Previously, we have used mathematical modeling to gain mechanistic insights into
insulin-stimulated
glucose uptake.
Phosphatidylinositol 3-kinase (PI3K)-dependent
insulin signaling required for metabolic actions of
insulin also regulates endothelium-dependent production of the
vasodilator nitric oxide (NO). Vasodilation increases blood flow that augments direct metabolic actions of
insulin in skeletal muscle. This is counterbalanced by
mitogen-activated protein kinase (MAPK)-dependent
insulin signaling in endothelium that promotes secretion of the
vasoconstrictor endothelin-1 (ET-1). In the present study, we extended our model of metabolic
insulin signaling into a dynamic model of
insulin signaling in vascular endothelium that explicitly represents opposing PI3K/NO and MAPK/ET-1 pathways.
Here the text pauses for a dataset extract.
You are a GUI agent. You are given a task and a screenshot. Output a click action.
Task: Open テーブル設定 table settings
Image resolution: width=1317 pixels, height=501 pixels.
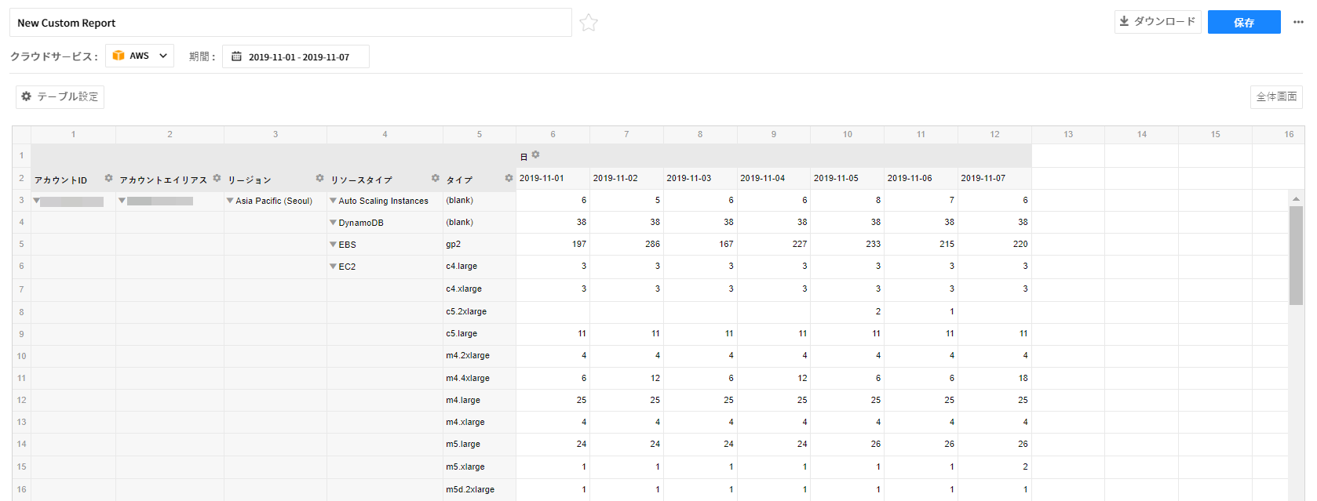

Novel NO and ET-1 subsystems were developed using published and new experimental data to generate model structures/parameters. The signal-response relationships of our model with respect to
insulin-stimulated NO production, ET-1 secretion, and resultant vascular tone, agree with published experimental data, independent of those used for model development. Simulations of pathological stimuli directly impairing only
insulin-stimulated PI3K/Akt activity predict altered dynamics of NO and ET-1 consistent with endothelial dysfunction in
insulin-resistant states. Indeed, modeling pathway-selective impairment of PI3K/Akt pathways consistent with
insulin resistance caused by glucotoxicity, lipotoxicity, or
inflammation predict diminished NO production and increased ET-1 secretion characteristic of diabetes and endothelial dysfunction. We conclude that our mathematical model of
insulin signaling in vascular endothelium supports the hypothesis that pathway-selective
insulin resistance accounts, in part, for relationships between
insulin resistance and endothelial dysfunction. This may be relevant for developing novel approaches for the treatment of diabetes and its cardiovascular complications.